**What is expected:** Using the line that has "Endast nödvändiga cookies (585, 1360)" as the starting point, print each line to the end of the material below word for word. Add no other lines.

**Supplied records:**

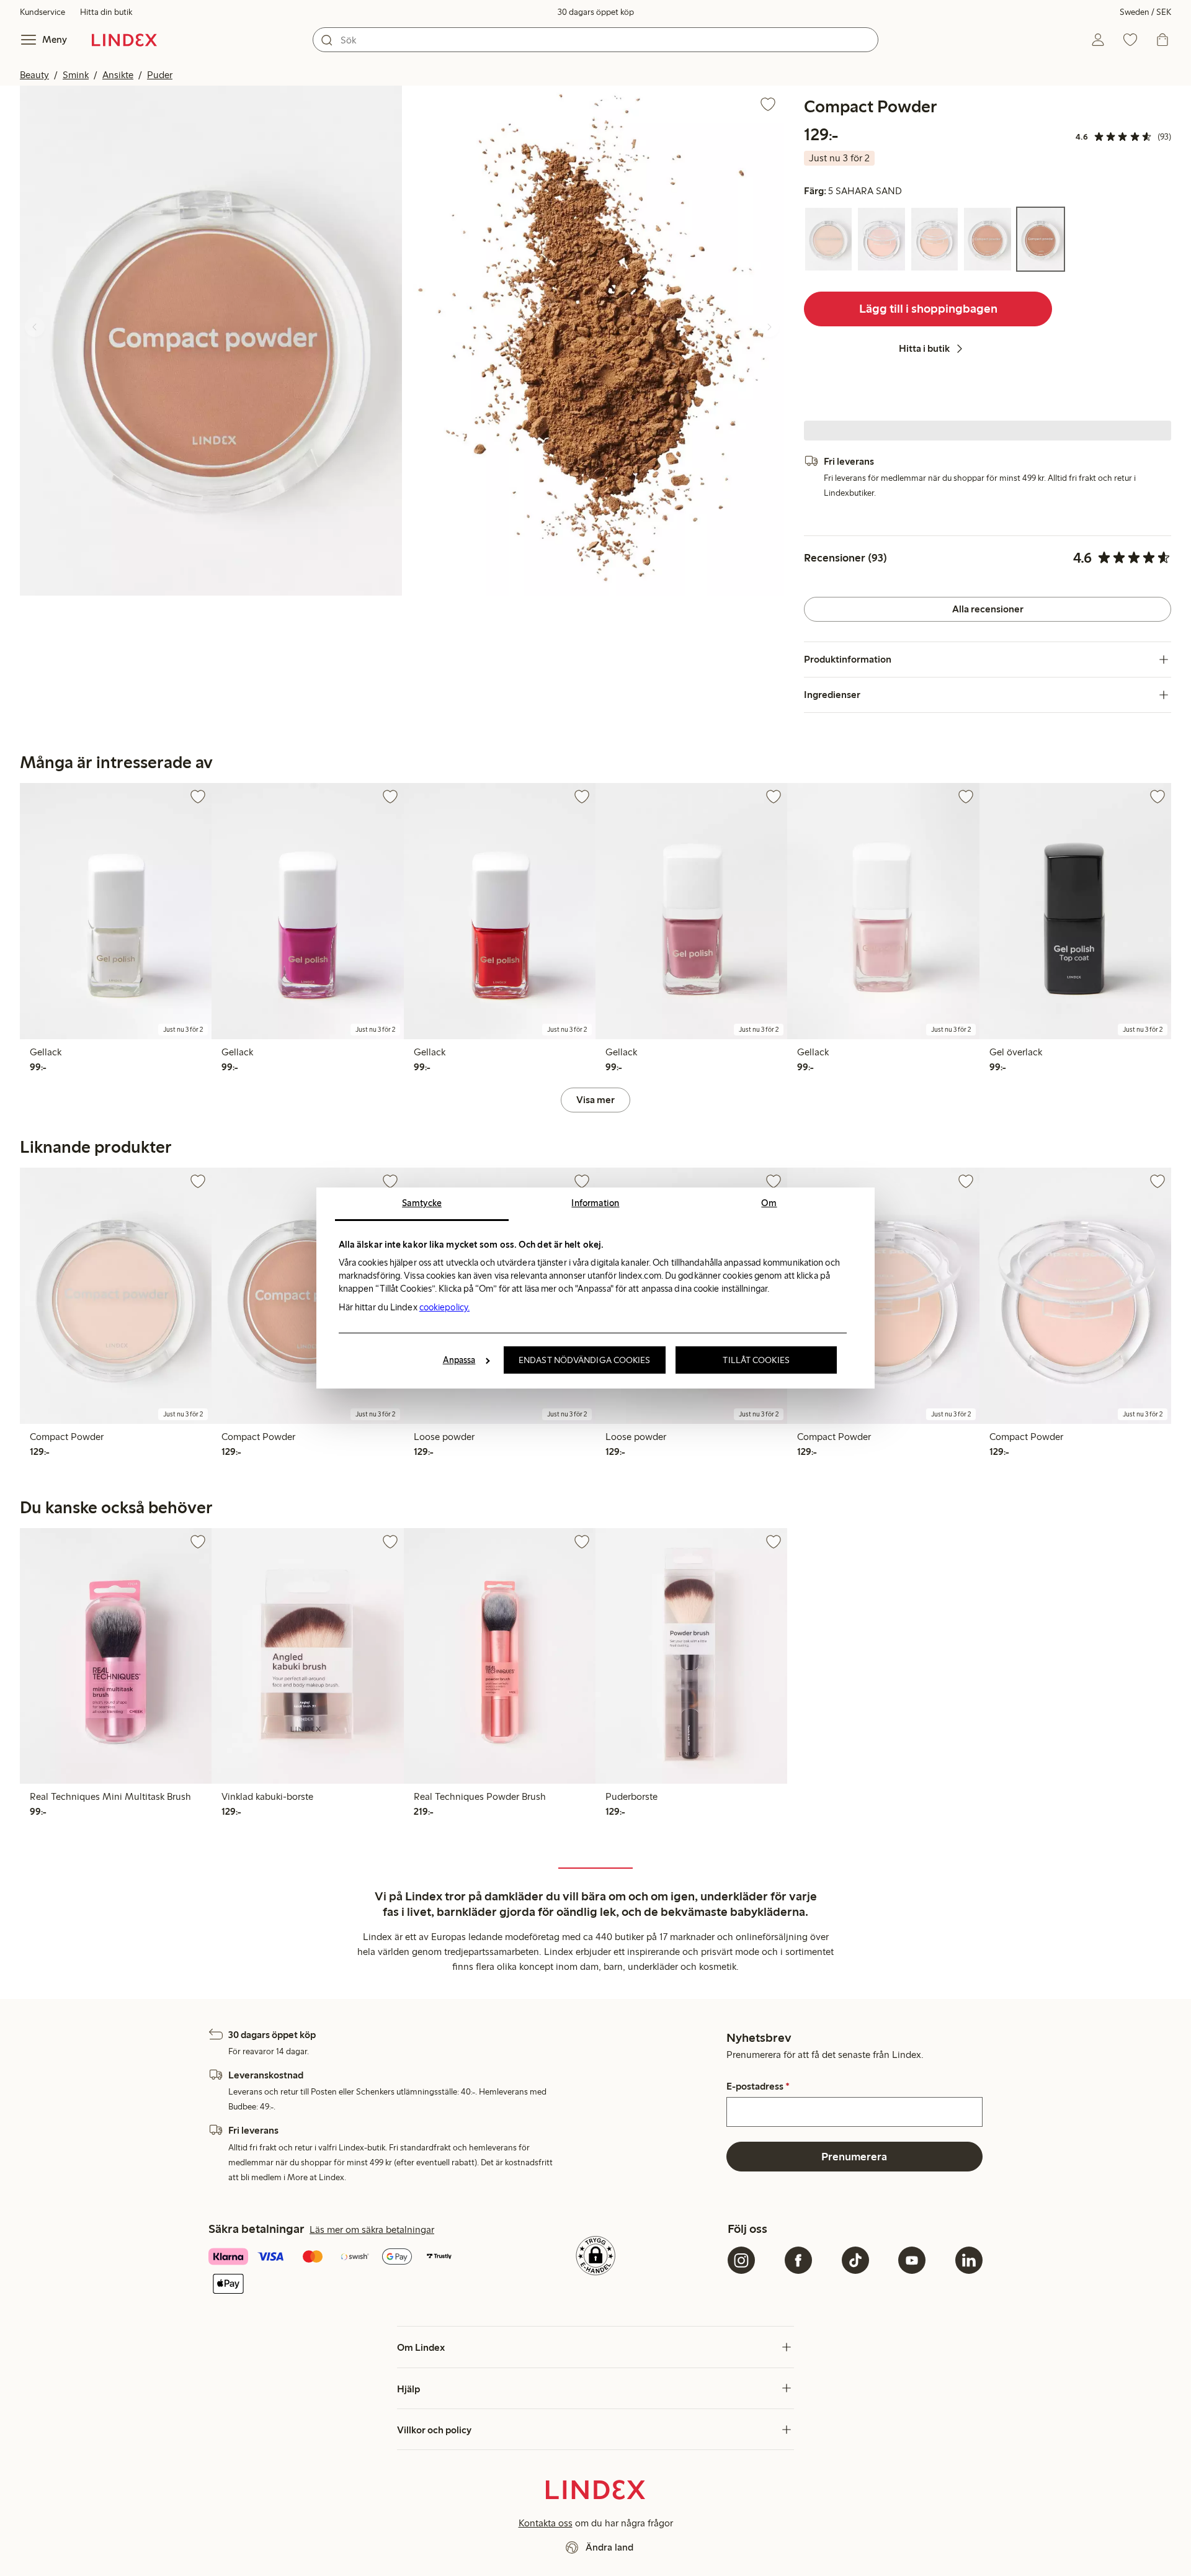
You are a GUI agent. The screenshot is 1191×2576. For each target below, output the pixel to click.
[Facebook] (798, 2260)
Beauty (34, 75)
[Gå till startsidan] (124, 40)
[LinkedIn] (969, 2260)
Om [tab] (769, 1203)
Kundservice (42, 12)
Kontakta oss (546, 2523)
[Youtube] (912, 2260)
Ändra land (609, 2547)
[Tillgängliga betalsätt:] (335, 2272)
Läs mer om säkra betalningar (372, 2229)
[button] (211, 340)
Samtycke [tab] (422, 1203)
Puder (159, 75)
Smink (76, 75)
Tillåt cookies (756, 1360)
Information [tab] (595, 1203)
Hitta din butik (106, 12)
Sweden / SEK (1145, 12)
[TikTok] (855, 2260)
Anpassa (459, 1360)
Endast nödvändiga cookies (585, 1360)
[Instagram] (741, 2260)
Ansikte (117, 75)
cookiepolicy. (444, 1307)
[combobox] (595, 39)
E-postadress (758, 2086)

**Solved problem:**
Endast nödvändiga cookies (585, 1360)
[Instagram] (741, 2260)
Ansikte (117, 75)
cookiepolicy. (444, 1307)
[combobox] (595, 39)
E-postadress (758, 2086)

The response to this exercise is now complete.